米田ノート
▼第十三話「こころの時代 その2」
新年明けましておめでとうございます。
昨年の一月号から始めたこの連載に対し、皆様から色々なご意見を頂き、自分自身の世界が広がった事を心より感謝します。
また、引き続き連載させて頂ける事にもお礼を申し上げます。
ところで、一年の計は元旦にあると申しますが、私の先輩の奥様は、元旦に必ず毎年行う、重要な作業が在るそうです。
それは『遺言状』の確認と修正だそうです。
想うに、過ぎた一年の感謝と、これから迎える新たな一年に対する心構えなのでしょう。思いついてもなかなか実現出来ない作業を、毎年繰り返されている事に、驚きと共に畏敬の念を感じざるを得ません。
そもそも、現在有る自分は、祖先から受け継いだ物です。それをまた、子孫に受け継いで行って貰わなくては、生物としての人類の存在は有り得ません。そうしたあらゆる生き物の生存の積み重ねが、この世界を作り上げているのですから、今の自分が存在することを、心から祖先に感謝し、真摯な態度でこの一年間過ごさなければと思っています。
昨年末近くに、『りらく』編集長の田中さんから二通のお手紙を受け取りました。お手紙の内容はお知らせ出来ませんが、お寺と戒名(法名)に関することです。お二人とも、これまで誰にも話できず、私の様な者にでも吐き出さなければならないくらい「悩まれたのだろう」と思われる内容でした。
こうした仕事をしていると、お寺に関してのお話は色々と耳に入ってきます。聞いていて、心地好い内容も有りますが、聞き苦しいものも時として在ります。しかしそうした事は、心の持ち方や、少し見方を変えたりするだけで「なんだ、そんなことか!」と思える事も有るのかも知れません。
すぐに解決できるような答えを、私が出せるとは思いませんが、こうした疑問の積み重ねによって、より良い方向に向かうことが出来るのではないでしょうか。お二人には私なりに考えて、後日ご返事させて頂きたいと考えております。
昨年の夏、息子たちの通っていた中学校のお世話を一緒にしていた知人が、五十を少し過ぎたばかりの年齢で亡くなりました。

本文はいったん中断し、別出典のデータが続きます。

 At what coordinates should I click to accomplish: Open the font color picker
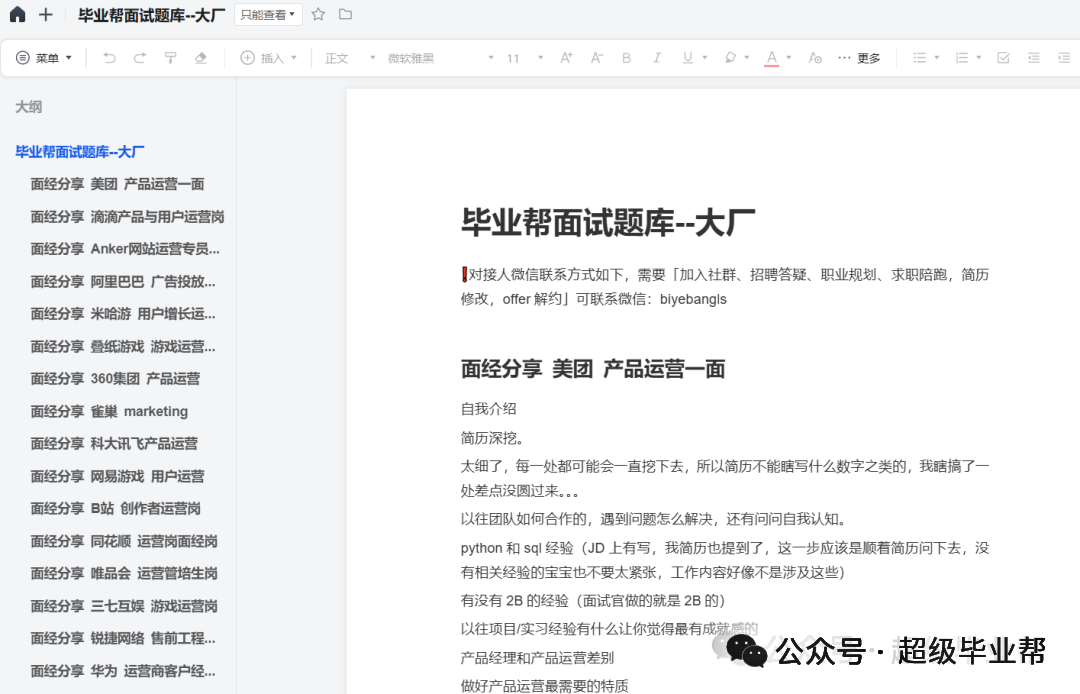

ご葬儀を終えたばかりでしたが、奥様からお墓の相談を受けましたので、すぐにご家族と一緒に寺院墓地や霊園を数箇所に見て周りました。
話し合いの後、一番気に入った墓地の永代使用の契約をして頂き、お墓のデザインや石種の打ち合わせが出来るよう、図面を製作して、石材のサンプルも準備をし、亡くなった知人の為にも、なるべくならば四十九日までに建墓したいと思っておりましたが、それまでの張り詰めた気持ちから心身とも解き放たれ為なのか、数日後に奥様も息子さんも体調を崩され、打ち合わせを少し延ばすことにいたしました。
しかし、そのことが幸いしたのか、昨年のお彼岸の頃は天候の良い日が続き、納骨の日も穏やかな日和になりました。

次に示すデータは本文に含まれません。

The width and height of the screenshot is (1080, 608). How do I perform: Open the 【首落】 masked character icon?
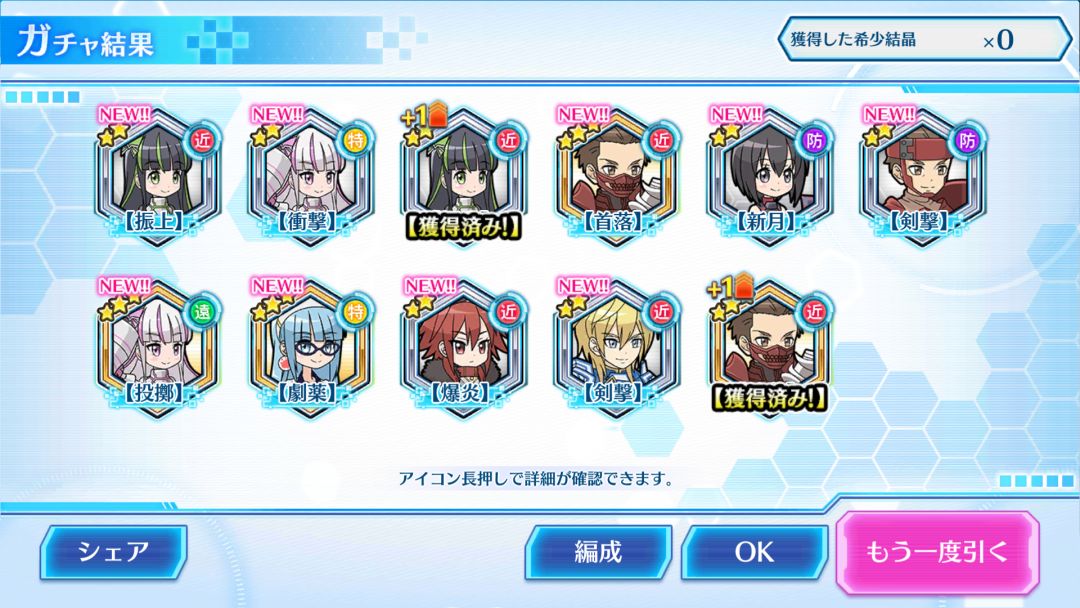616,176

その日、奥様は亡くなられたご主人が好きだったお菓子を手作りされ、息子さんは故郷のお酒を用意し、遠方から来られた親戚も御一緒に、和やかな、気持ちの好い納骨となりました。
お手伝いさせていただいた私の心も洗われるようで、『良い仕事をさせて頂いた』と心地好くなりました。
故人の想いは、こうして息子さんや娘さん達の心に受け継がれてゆくのだと思います。
人によって感じ方は違うでしょうが『お墓は家族の思いを受け止める大切な存在で有る』事を、私は改めて認識したのです。
今でも毎週、毎月の様にお墓参りをされているようで、墓地に行く度に新しい綺麗なお花が、お墓に供えてあります。